The GOP and Republican Attorney General Patrick Morrisey say the replacement should be from their party. But Democrats have asked the state Supreme Court to rule that another Democrat should be appointed, because the senator who resigned was elected a Democrat and flipped Republican. If Democrats prevail, it could deadlock the chamber and throw an ambitious GOP agenda into turmoil.

It’s unclear when the court will make its decision, and the session kicks off Wednesday.



Republican lawmakers say they’ll try to clear their high-priority bills more quickly this year than they did in 2015, their first session in charge in more than eight decades.

“We’ll move them early,” said Senate President Bill Cole, a Mercer County Republican and candidate for governor. “If the governor’s going to veto them, then that gives us the opportunity to bring them back in and override the veto.”

Most states require a two-thirds vote to nix a governor’s veto. Only West Virginia, Arkansas, Alabama, Kentucky, Indiana and Tennessee allow a simple majority to override, according to The Council of State Governments. West Virginia’s bar is higher when the Legislature is already out of session, or when trying to overturn a budget item veto.
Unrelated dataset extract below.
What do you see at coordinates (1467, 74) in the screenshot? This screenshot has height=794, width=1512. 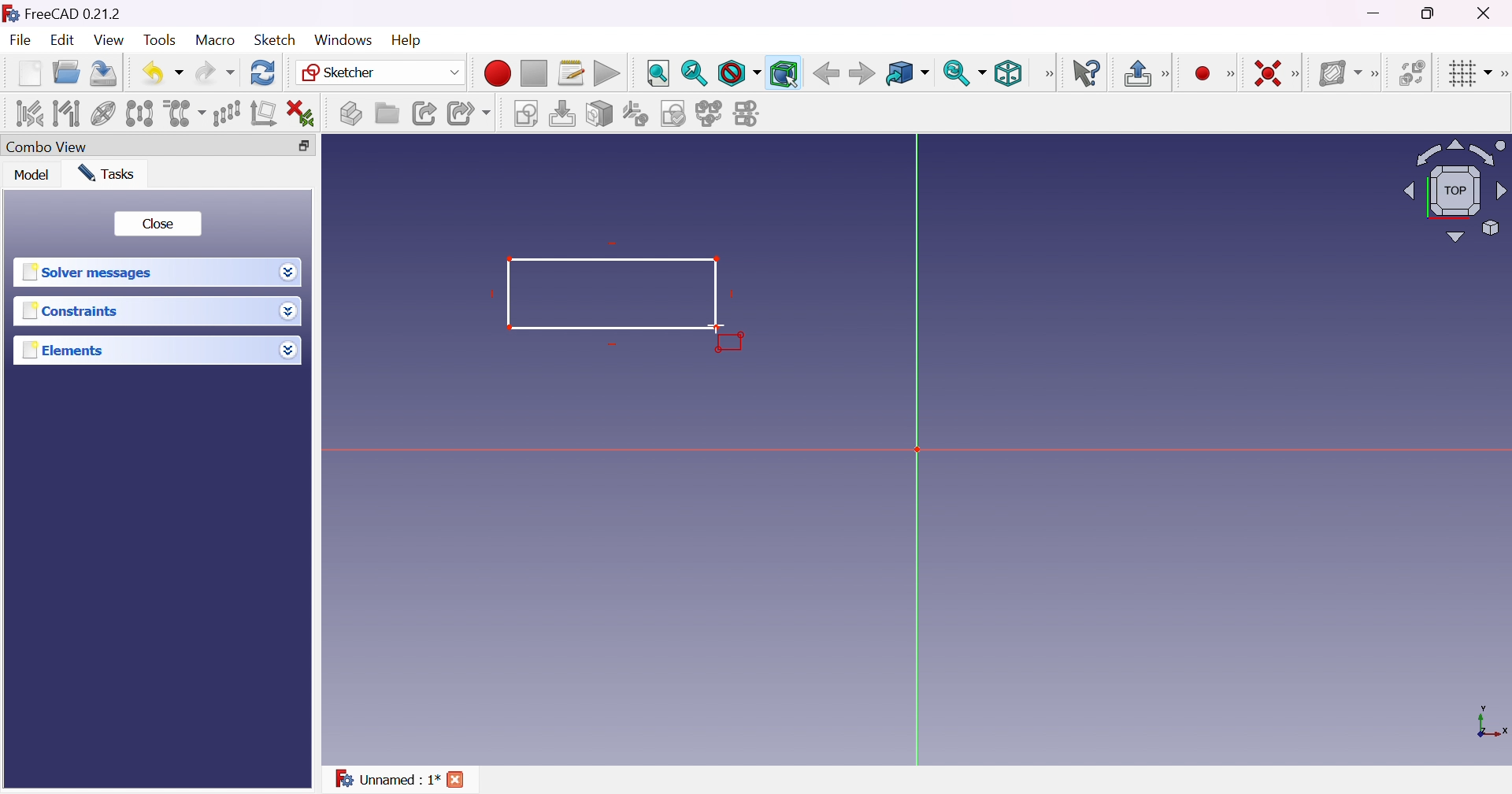 I see `Toggle grid` at bounding box center [1467, 74].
Last year, Republicans overturned just one Tomblin veto - a ban on abortions 20 weeks after conception. Many contentious bills died or ended in compromise.
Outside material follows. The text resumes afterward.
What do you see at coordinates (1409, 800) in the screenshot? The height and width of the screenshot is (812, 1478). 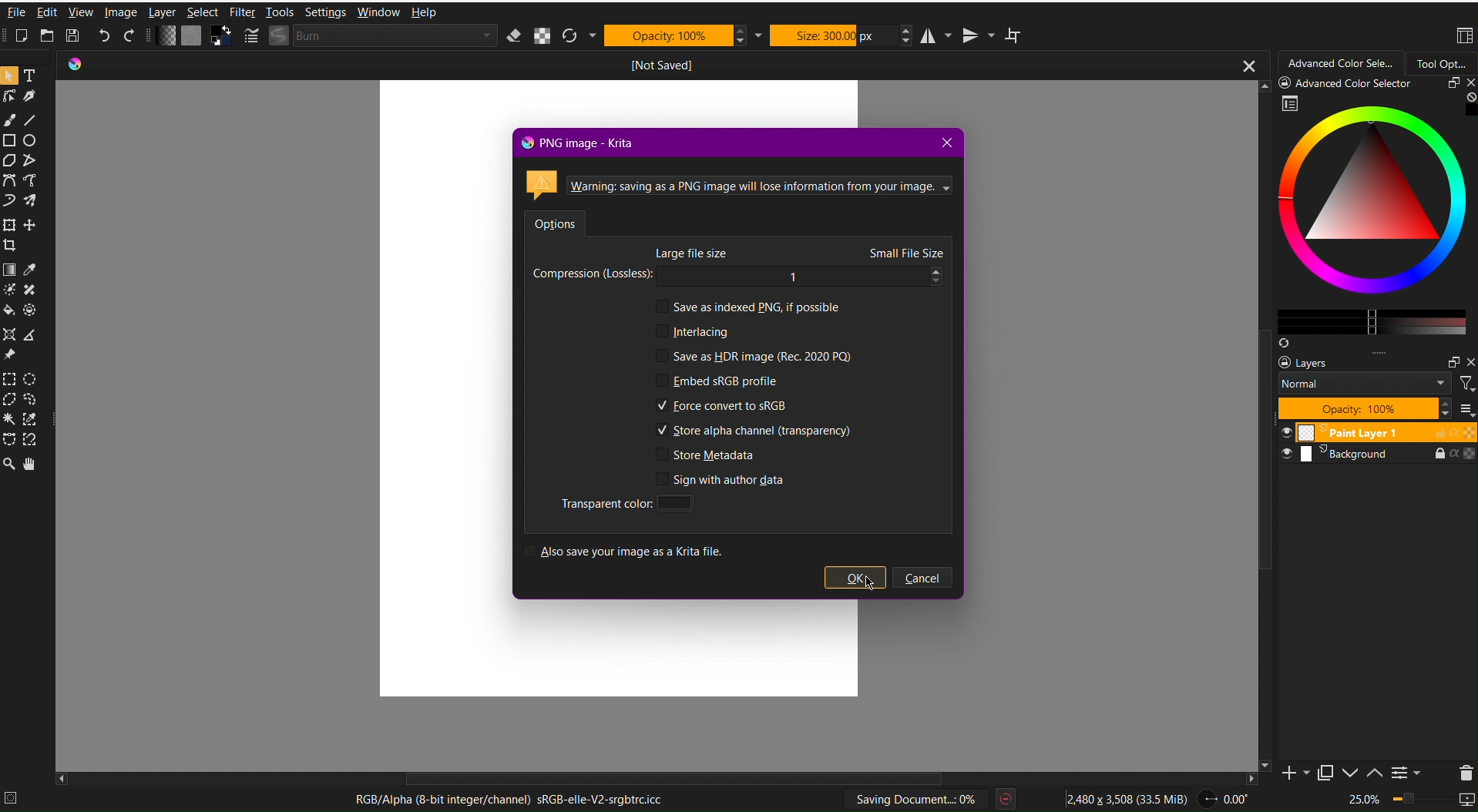 I see `Zoom` at bounding box center [1409, 800].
Timing also became a deterrent, as Tomblin vetoed a gun bill and the clock ran out for lawmakers to reconsider it. The proposal to end the requirement to get a permit to carry a concealed gun is likely to reappear quickly this session.

After first looking to scrap the prevailing wage last year, Republicans sought common ground with unions. The final agreement required the Tomblin administration to find a different way to set the minimum pay for workers involved in state and local public construction jobs. The wage applies to union and nonunion contracts alike. Many Republicans have long called it inflated.
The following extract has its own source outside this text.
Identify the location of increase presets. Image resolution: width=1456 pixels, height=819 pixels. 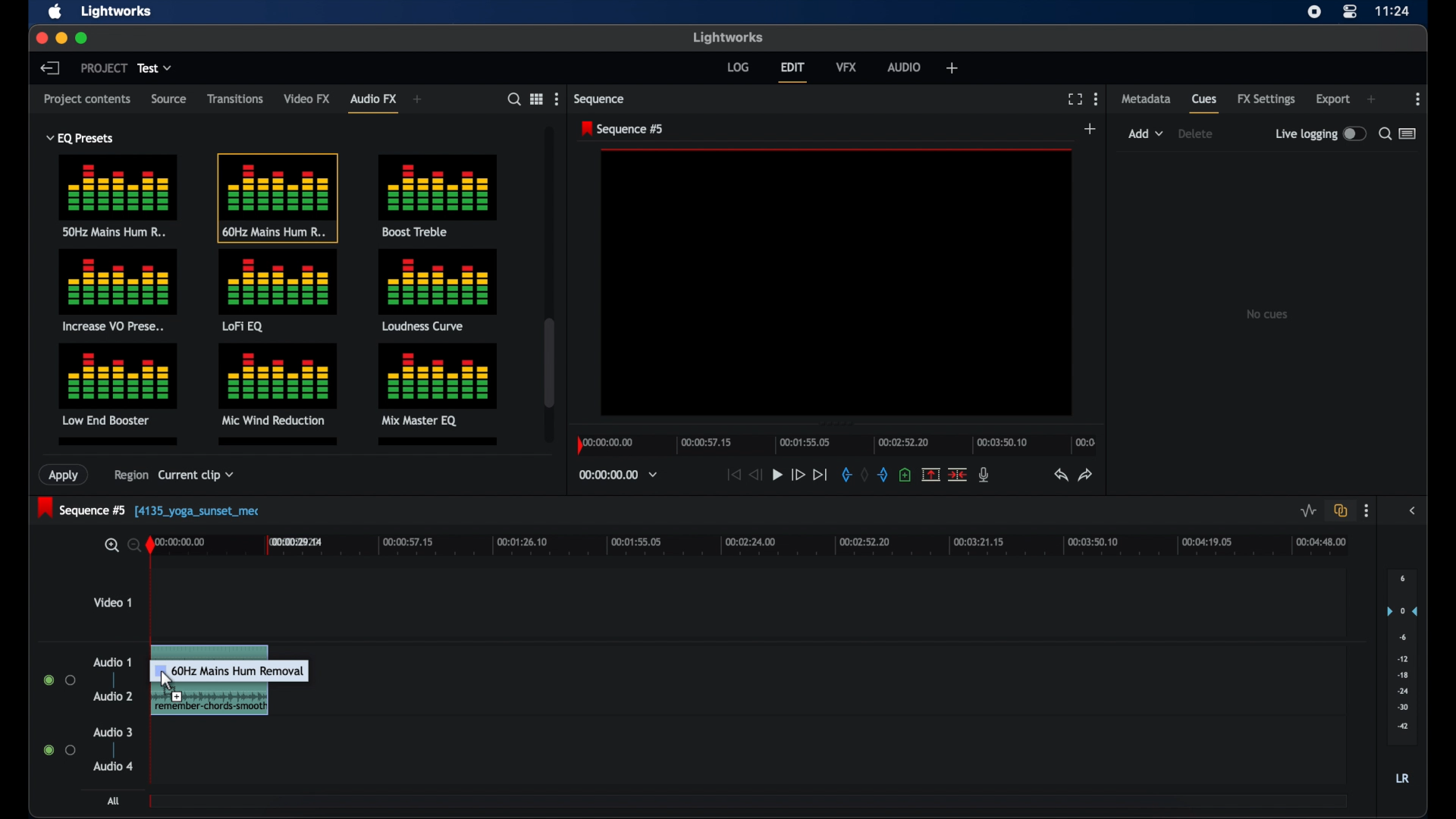
(119, 291).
“Last year, the governor worked hard to forge a compromise that resulted in a reasonable prevailing wage law,” said Tomblin spokesman Chris Stadelman.

Cole and House Speaker Tim Armstead, R-Kanawha, said the administration hardly changed the methodology and was catering to unions.

“To me, we could have found a compromise, a middle ground,” Cole said. “They didn’t want it. So, there’s not going to be one. Free market will prevail.”

The GOP push to make West Virginia the 26th right-to-work state would prohibit private-sector businesses from entering labor contracts requiring workers to pay union dues.

Cole said that given the state’s poor economic performance, he doesn’t understand what’s being protected, “except perhaps a way of life for some guys on the union payroll.”

Tomblin disagreed with the Republican argument that right-to-work would attract more business.

“Gov. Tomblin has repeatedly said that a right-to-work law is not something West Virginia needs, and companies looking to do business here have not considered right-to-work to be a hurdle to doing business in West Virginia,” Stadelman said.